After adjusting the S&P 500 close back by a month, I had the computer do some basic math, and created a binary target column indicating whether the next month close for the S&P 500 was up or down. Then I started some exploratory data analysis with some plotting.
Many of the feature variables were highly correlated to the target.
Some quickly graphed scatter plots looked like they had high bias.
There were times when feature signal appeared directionless.
Most of the feature distributions were non-monotonic.
And many features were also highly correlated with each other, suggesting the presence of multicollinearity.
It was possible that the models would change erratically in response to small changes in the model or the data — spoiler alert, they definitely didn’t perform well.
After some feature exploring, adjusting, and engineering, four models were constructed — a Logistic Regression model, a Random Forest Classifier, a Ridge Classifier and a XGBoost Classifier. All models were either tuned using a RandomizedSearchCV, a GridSearchCV, or hand tuned using validation curves.
PDP isolate plots were created to see how the target was influenced by the features in isolation — the below plot shows how the market’s next month close is more likely to close down as industrial production decreases.
PDP interact plots, and 3D PDP interact plots, were also created to examine the effects of multiple features, in concert, on the target — the plot below shows that as corporate profits rise, so do the chances of the S&P 500 closing higher, with pressure added to this probability when long-term interest rates are also rising.
Finally, Shap plots were explored to gather additional information about how a model arrived at individual predictions.
At the end of it all, despite all of this exploration, data wrangling, and tuning, the model scores were not much better than just always guessing that the next month’s market close would be up. All of the models finished with an accuracy of around 68% on their test sets.

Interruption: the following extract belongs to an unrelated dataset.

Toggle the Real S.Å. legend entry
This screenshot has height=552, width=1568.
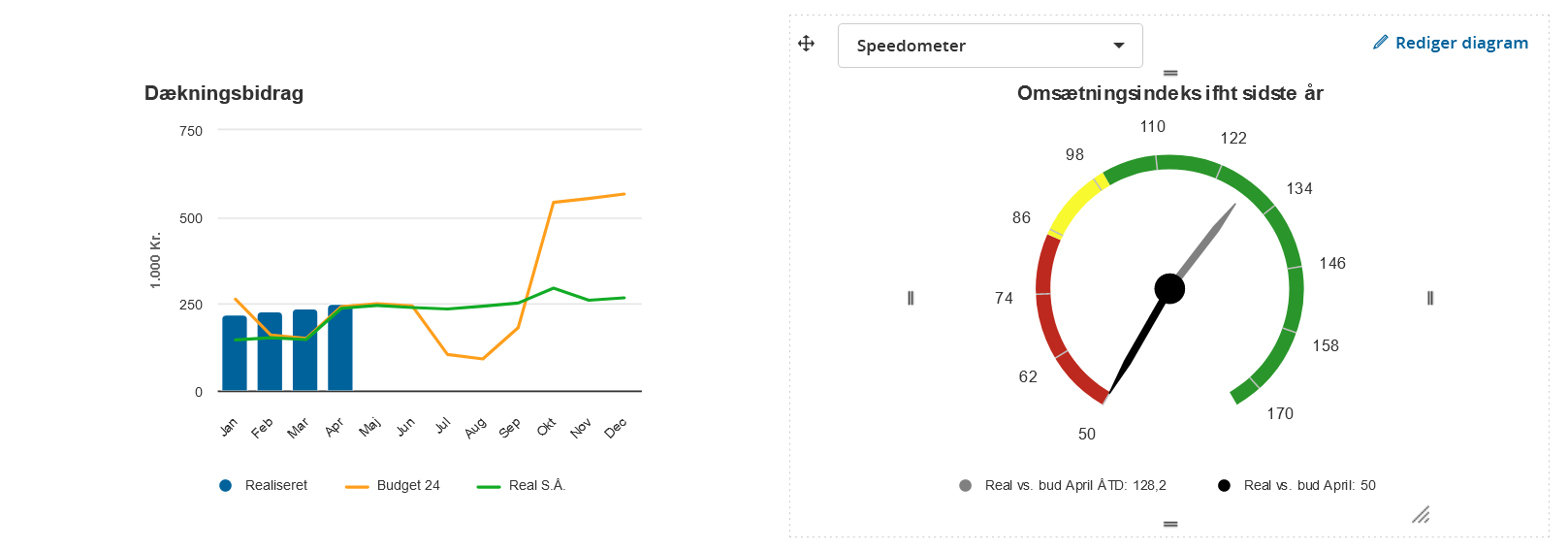(x=522, y=485)
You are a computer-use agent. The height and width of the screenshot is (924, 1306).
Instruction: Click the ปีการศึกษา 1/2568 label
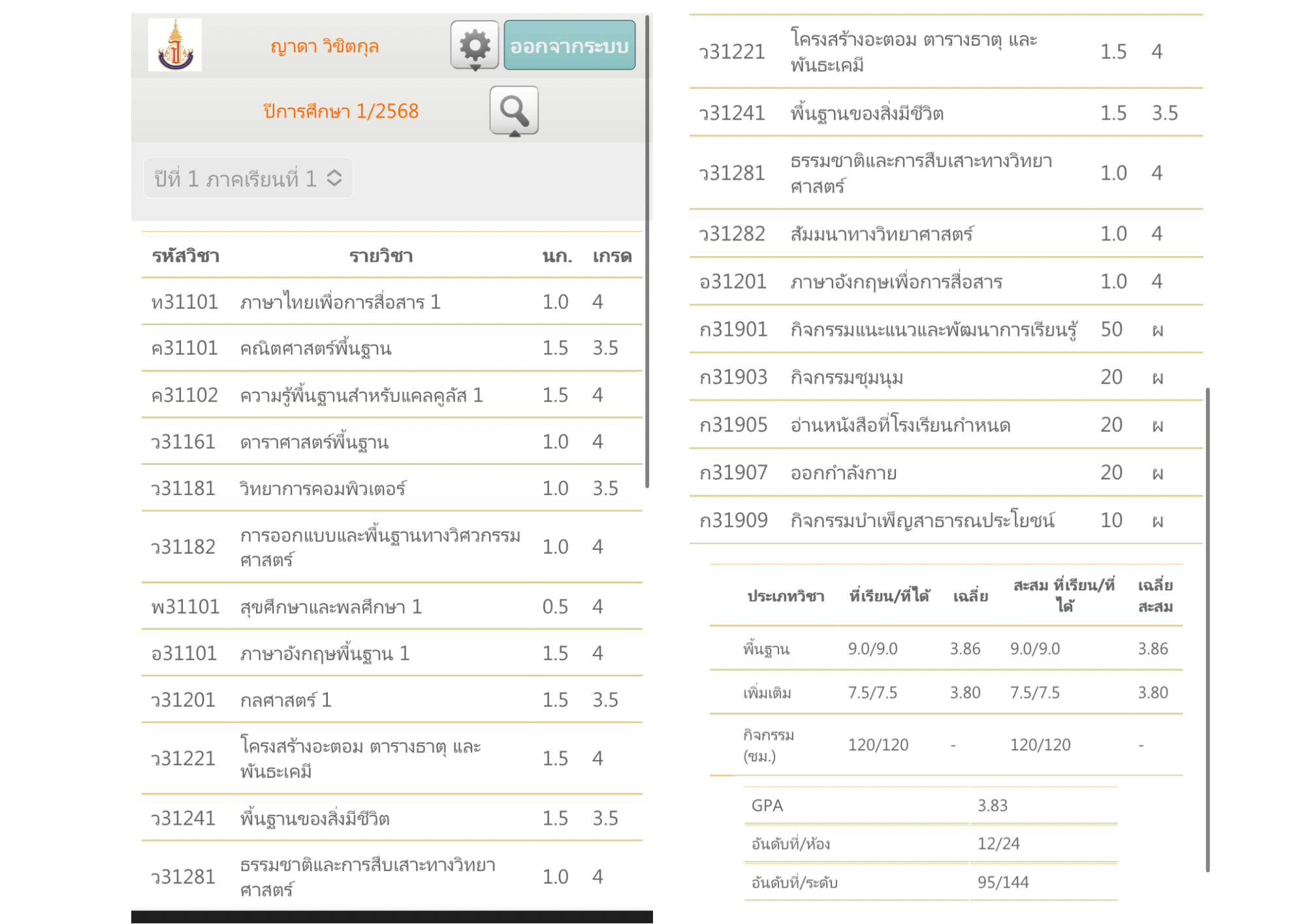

But this doesn’t truly inform of how bad these models truly performed.
The only model that didn’t say the market would move directionally upwards in the month ahead for every single observation in the test set was the XGBoost XGBClassifier.
The rest yelled, “Stocks always go up.” Every. Single. Time.
Quite the recall, but you can’t miss the absolute lack of precision either.
And the ROC-AUC curves for the models? Here we can see again that models performed, collectively, no better than flipping a coin to generate a prediction.
So where are we now? Perhaps surprisingly, undiscouraged. It should be pretty obvious that supervised machine learning is a challenging method to apply for the generation of accurate stock market predictions, even when presented as a simple binary classification problem. I won’t be making trades with the models used for this project, but I will continue to explore and expand my learning, continue to discover good data sources, and I will continue to spend time learning how to generate appropriate predictive signals using feature creation, model selection, and model tuning. There is a need to learn how to more effectively address multicollinearity in my models, and a need to access data that travels back further in time, so that my datasets appropriately lengthen while they widen. Ultimately, it is as the saying goes though, “You’ve gotta start somewhere.” And from how these models performed, it also appears safe to say, “Things will only be getting better from here.” I am excited.